Podlesnik, C. A., Jimenez-Gomez, C., Ward, R. D. & Shahan, T. A.(2006).
Resistance to change of responding maintained by unsignaled delays to
reinforcement: A response-bout analysis.
Journal of the Experimental Analysis of Behavior, 85, 329-347.
Previous experiments have shown that unsignaled delayed reinforcement
decreases response rates and resistance to change. However, the effects
of different delays to reinforcement on underlying response structure
have not been investigated in conjunction with tests of resistance to
change. In the present experiment, pigeons responded on a three-component
multiple variable-interval schedule for food presented immediately, following
brief (0.5 s), or following long (3 s) unsignaled delays of food reinforcement.
Baseline response rates were lowest in the component with the longest delay;
they were about equal with immediate and briefly delayed reinforcers.
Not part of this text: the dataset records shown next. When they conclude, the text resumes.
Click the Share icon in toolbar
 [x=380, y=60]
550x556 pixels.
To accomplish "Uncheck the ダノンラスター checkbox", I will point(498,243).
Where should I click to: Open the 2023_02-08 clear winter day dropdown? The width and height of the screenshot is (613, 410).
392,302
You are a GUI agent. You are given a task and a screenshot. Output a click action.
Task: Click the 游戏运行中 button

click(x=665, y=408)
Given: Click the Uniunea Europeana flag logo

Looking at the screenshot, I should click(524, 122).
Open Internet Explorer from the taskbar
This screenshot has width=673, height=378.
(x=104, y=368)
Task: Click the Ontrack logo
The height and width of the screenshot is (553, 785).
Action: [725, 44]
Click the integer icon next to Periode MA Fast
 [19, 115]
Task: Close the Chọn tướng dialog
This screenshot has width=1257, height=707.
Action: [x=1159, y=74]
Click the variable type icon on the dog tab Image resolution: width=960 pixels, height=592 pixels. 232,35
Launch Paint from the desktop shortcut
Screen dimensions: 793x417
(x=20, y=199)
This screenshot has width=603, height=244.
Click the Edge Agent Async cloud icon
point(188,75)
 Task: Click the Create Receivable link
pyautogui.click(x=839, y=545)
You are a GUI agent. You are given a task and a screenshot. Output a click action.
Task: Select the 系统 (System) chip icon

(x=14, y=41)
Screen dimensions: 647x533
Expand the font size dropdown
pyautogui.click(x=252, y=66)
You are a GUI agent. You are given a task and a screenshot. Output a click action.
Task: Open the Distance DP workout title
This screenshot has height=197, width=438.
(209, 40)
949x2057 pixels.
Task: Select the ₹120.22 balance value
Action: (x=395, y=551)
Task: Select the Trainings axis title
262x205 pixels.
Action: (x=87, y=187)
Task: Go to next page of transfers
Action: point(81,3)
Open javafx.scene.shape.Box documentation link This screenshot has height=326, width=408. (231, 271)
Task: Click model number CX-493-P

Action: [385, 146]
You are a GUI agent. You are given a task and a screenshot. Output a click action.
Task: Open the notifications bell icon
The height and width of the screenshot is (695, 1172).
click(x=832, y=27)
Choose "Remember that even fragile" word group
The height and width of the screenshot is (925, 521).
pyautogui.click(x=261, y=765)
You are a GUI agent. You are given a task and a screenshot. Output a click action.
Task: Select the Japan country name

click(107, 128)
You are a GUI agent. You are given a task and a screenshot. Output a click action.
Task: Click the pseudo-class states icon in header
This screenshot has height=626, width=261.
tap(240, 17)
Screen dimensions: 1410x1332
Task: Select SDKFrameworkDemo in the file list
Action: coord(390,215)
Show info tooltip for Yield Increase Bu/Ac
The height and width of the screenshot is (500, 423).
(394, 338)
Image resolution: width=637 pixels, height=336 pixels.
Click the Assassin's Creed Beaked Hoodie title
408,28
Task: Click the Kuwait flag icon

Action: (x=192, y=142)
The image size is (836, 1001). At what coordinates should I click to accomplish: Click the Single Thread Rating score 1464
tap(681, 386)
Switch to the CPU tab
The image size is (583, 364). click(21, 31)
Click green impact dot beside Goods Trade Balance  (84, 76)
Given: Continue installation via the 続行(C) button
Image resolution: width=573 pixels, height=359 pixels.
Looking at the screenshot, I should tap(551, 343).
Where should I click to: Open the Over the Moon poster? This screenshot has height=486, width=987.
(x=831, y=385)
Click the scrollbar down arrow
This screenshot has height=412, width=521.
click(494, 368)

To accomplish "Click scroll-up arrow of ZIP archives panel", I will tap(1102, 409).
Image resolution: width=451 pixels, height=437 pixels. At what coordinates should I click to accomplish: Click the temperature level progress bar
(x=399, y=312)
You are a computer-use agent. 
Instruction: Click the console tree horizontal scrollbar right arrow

Resistance
to disruption by presession feeding, response-independent food during the
intercomponent interval, and extinction was slightly but consistently lower
as delays increased. Because log survivor functions of interresponse times
(IRTs) deviated from simple modes of bout initiations and within-bout responding,
an IRT-cutoff method was used to examine underlying response structure.
These analyses suggested that baseline rates of initiating bouts of responding
decreased as scheduled delays increased, and within-bout response rates tended
to be lower in the component with immediate reinforcers. The number of
responses per bout was not reliably affected by reinforcer delay, but
tended to be highest with brief delays when total response rates were higher
in that component. Consistent with previous findings, resistance to change of
overall response rate was highly correlated with resistance to change of
bout-initiation rates but not with within-bout responding. These results
suggest that unsignaled delays to reinforcement affect resistance to change
through changes in the probability of initiating a response bout rather than
through changes in the underlying response structure.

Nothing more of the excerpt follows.